3.1. Mesenchymal Stromal Cells—The Work Horse in Bone Research
Over the past two decades, numerous publications have been published on MSCs isolated from various tissue sources [10,30,31,32,33,34,35,36]. In contrast to human embryonic and foetal stem cells, the utilization of which might be accompanied by ethical considerations, human MSCs can be isolated from adult tissue and are thus considered to be a suitable cell source for in vitro model systems and tissue engineering. MSCs were first isolated from whole bone marrow of rodents by plastic adherence selection in 1970 by Friedenstein et al. [37]. In addition to their undifferentiated state, bone marrow-derived MSCs (BM-MSCs) have a limited ability for self-renewal and exhibit a multi-lineage differentiation potential into OBs, chondrocytes and adipocytes.
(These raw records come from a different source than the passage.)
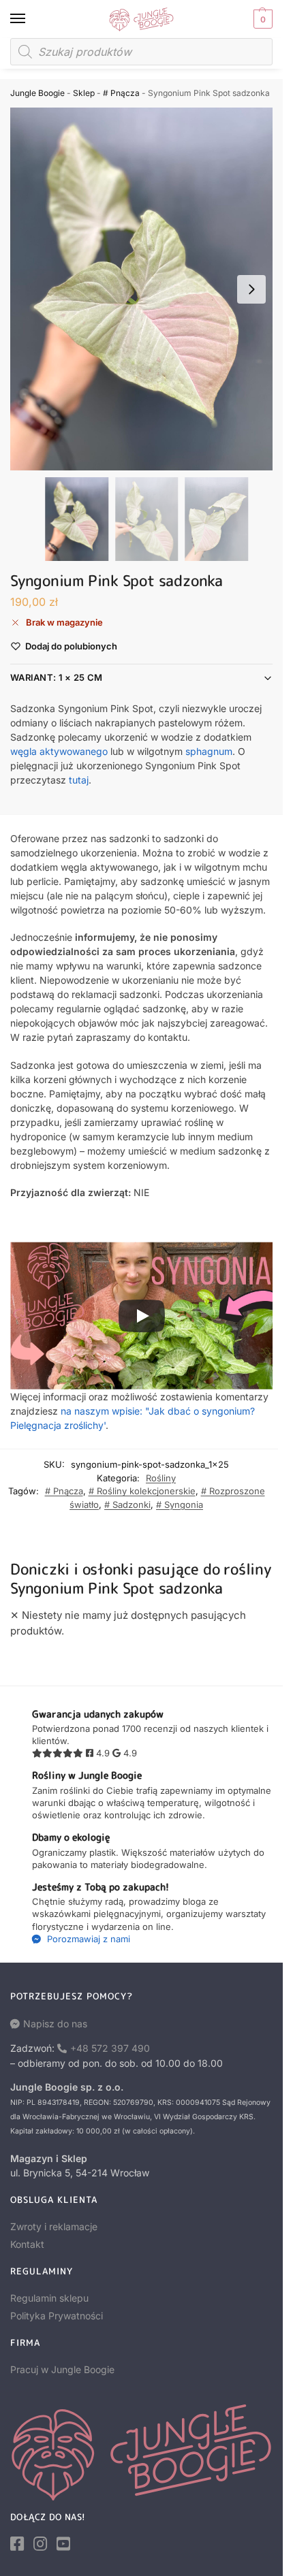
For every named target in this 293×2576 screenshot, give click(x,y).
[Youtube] (63, 2544)
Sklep (84, 93)
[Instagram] (40, 2544)
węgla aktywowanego (59, 751)
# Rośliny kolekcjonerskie (142, 1490)
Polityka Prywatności (56, 2315)
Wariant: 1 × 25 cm (56, 677)
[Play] (142, 1316)
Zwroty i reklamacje (53, 2226)
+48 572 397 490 (110, 2048)
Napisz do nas (55, 2023)
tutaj (79, 780)
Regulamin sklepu (49, 2298)
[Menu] (30, 19)
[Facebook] (17, 2544)
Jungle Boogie (37, 93)
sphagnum (208, 751)
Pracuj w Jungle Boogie (62, 2369)
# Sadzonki (127, 1504)
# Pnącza (121, 93)
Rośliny (161, 1477)
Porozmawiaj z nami (87, 1938)
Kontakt (27, 2244)
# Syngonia (179, 1504)
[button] (261, 19)
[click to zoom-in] (146, 289)
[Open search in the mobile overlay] (141, 51)
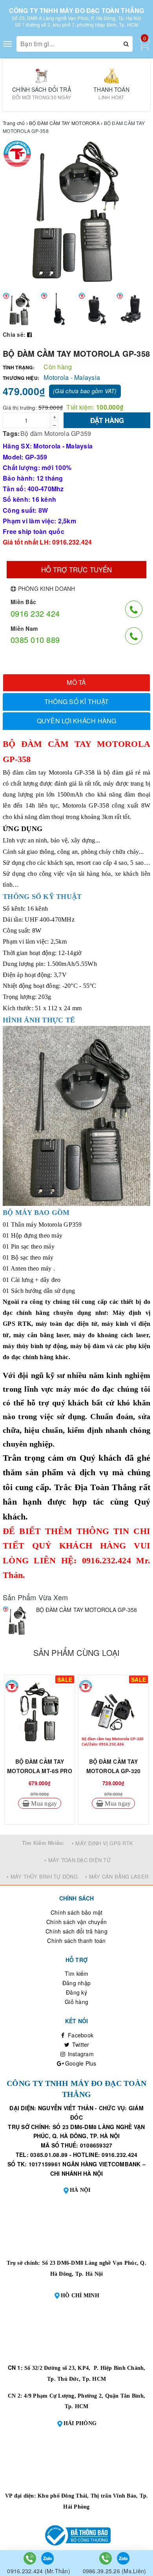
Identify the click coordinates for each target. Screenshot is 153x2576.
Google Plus (80, 2063)
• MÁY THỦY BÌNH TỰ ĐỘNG (42, 1876)
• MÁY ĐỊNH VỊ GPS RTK (102, 1843)
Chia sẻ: (14, 334)
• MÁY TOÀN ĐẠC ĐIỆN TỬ (77, 1860)
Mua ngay (43, 1803)
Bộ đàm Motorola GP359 (55, 433)
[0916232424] (31, 2557)
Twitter (80, 2044)
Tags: (11, 433)
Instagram (80, 2054)
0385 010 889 (35, 639)
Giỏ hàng (76, 2002)
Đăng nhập (76, 1983)
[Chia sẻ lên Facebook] (29, 334)
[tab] (76, 683)
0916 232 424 (35, 613)
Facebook (79, 2035)
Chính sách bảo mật (77, 1912)
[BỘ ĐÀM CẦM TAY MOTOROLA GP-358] (17, 1621)
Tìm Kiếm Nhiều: (43, 1842)
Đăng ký (76, 1992)
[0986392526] (106, 2557)
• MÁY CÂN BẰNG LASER (116, 1876)
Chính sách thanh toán (76, 1940)
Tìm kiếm (77, 1973)
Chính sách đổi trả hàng (76, 1931)
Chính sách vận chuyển (76, 1922)
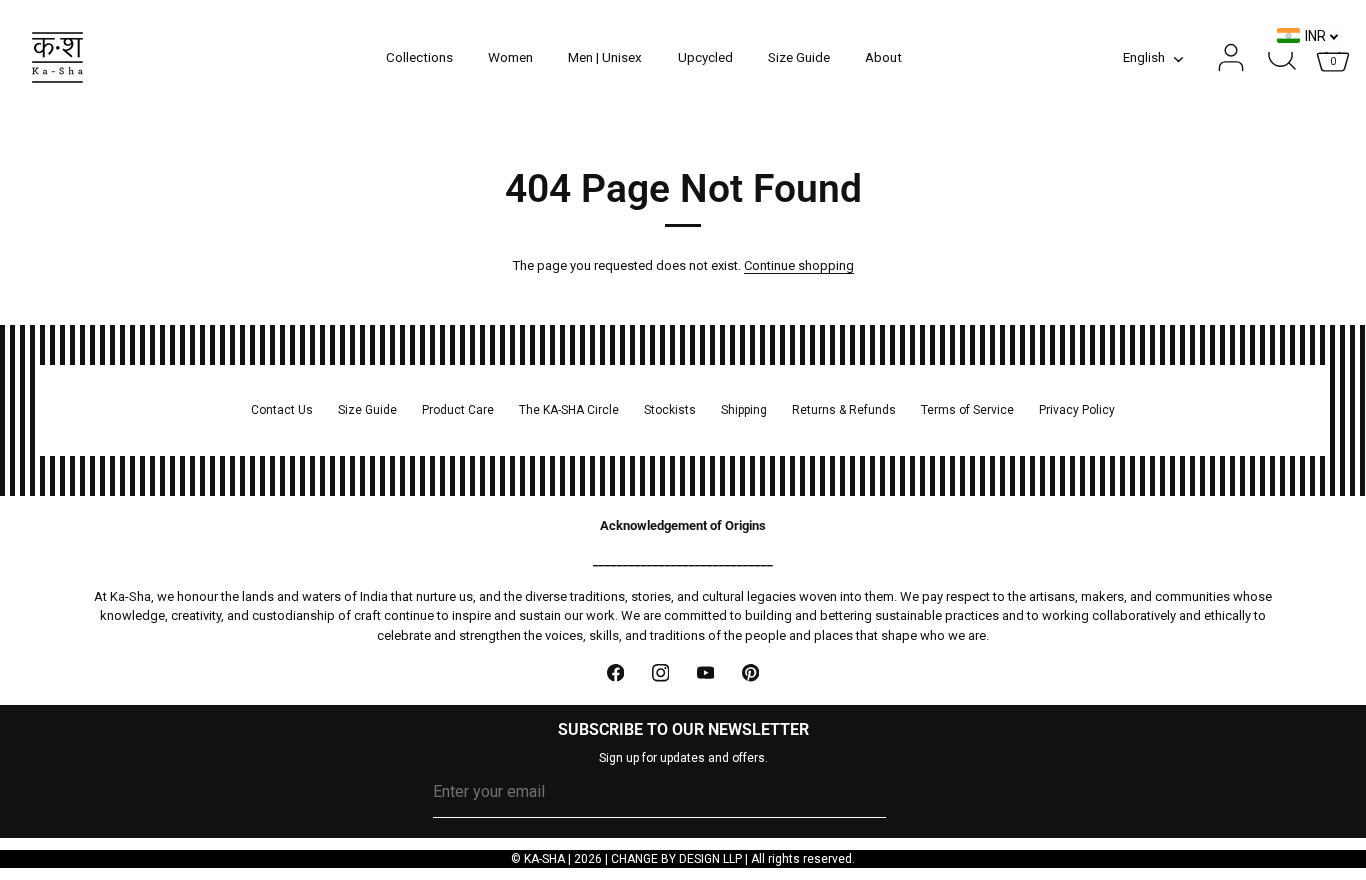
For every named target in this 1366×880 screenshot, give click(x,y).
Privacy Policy (1077, 410)
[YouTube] (705, 672)
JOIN (919, 792)
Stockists (670, 410)
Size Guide (799, 57)
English (1144, 57)
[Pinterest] (750, 672)
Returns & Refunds (844, 410)
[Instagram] (660, 672)
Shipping (744, 410)
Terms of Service (967, 410)
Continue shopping (799, 265)
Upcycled (705, 57)
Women (510, 57)
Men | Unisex (605, 57)
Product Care (458, 410)
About (883, 57)
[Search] (1282, 58)
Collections (419, 57)
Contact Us (282, 410)
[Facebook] (615, 672)
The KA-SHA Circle (569, 410)
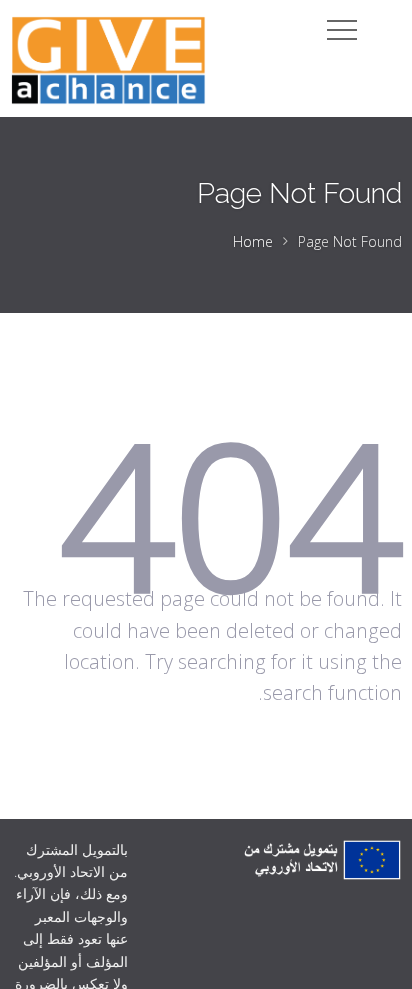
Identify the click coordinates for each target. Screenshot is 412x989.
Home (253, 241)
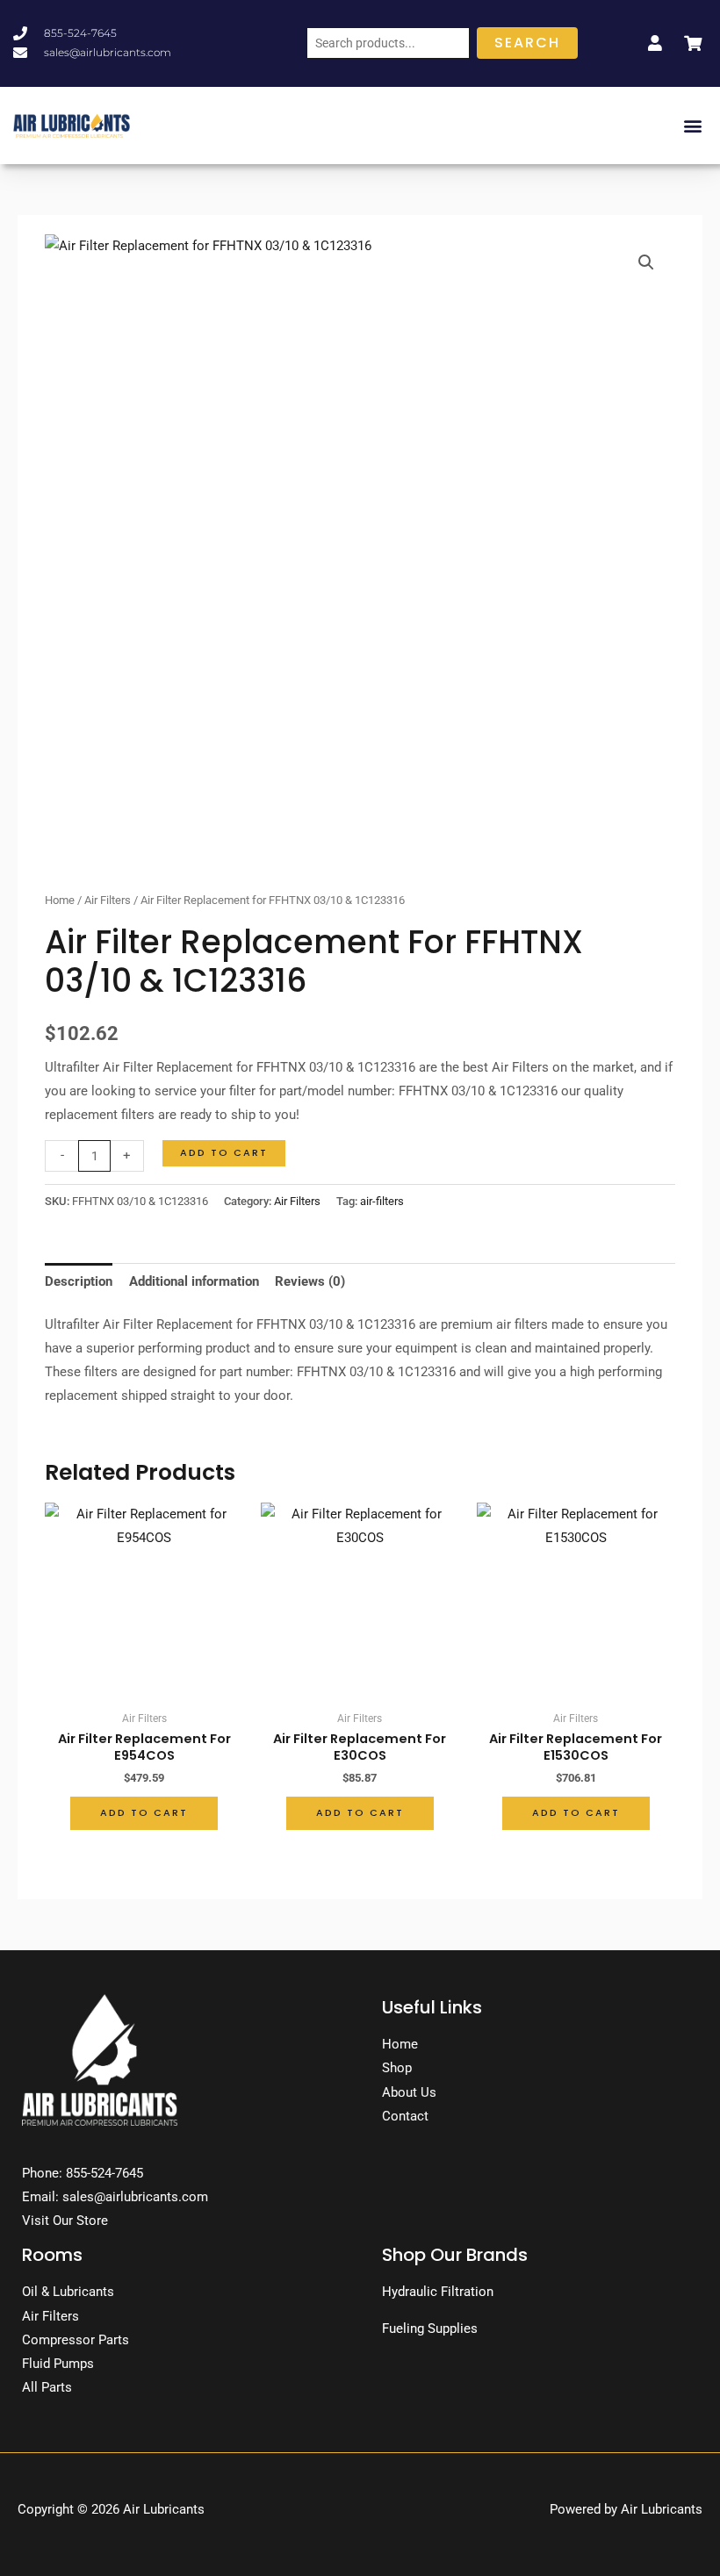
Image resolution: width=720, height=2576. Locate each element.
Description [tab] (78, 1281)
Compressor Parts (75, 2340)
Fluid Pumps (58, 2363)
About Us (409, 2092)
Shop (397, 2068)
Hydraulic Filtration (437, 2292)
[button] (692, 125)
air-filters (382, 1201)
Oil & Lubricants (68, 2292)
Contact (405, 2116)
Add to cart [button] (144, 1812)
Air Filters (107, 900)
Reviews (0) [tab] (310, 1281)
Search (527, 42)
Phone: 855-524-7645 (82, 2173)
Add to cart (224, 1152)
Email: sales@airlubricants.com (115, 2197)
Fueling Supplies (430, 2328)
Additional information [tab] (194, 1281)
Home (60, 900)
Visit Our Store (65, 2220)
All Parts (47, 2387)
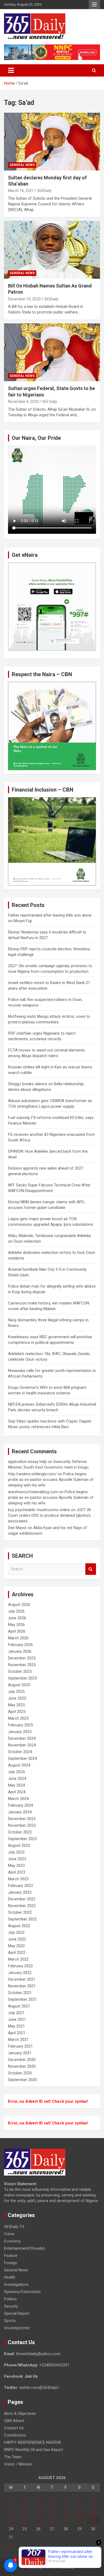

The advantages in availability, multipotency and the potential for allogenic application due to their immune-evasive nature, gave rise to the broad application of MSCs in bone research and beyond. MSCs can be isolated and expanded with relative ease using standard cell culture techniques. In vitro aging is nonetheless a limiting factor in terms of expansion for therapeutic approaches, since MSCs undergo rapid senescence after a few passages [38]. Due to their differentiation potential, MSCs were early suspected to possess regenerative capabilities. Yet, studies show limited evidence for in vivo differentiation of MSCs after transplantation. It is thus still a matter of debate what mode of action facilitates the regenerative potential of MSCs. More attention has come to the paracrine machinery of MSCs and their implication for the modulation of tissue environments and cells [39]. When compared to other primary cell types, MSCs are more versatile in regard of their multipotency and their paracrine machinery.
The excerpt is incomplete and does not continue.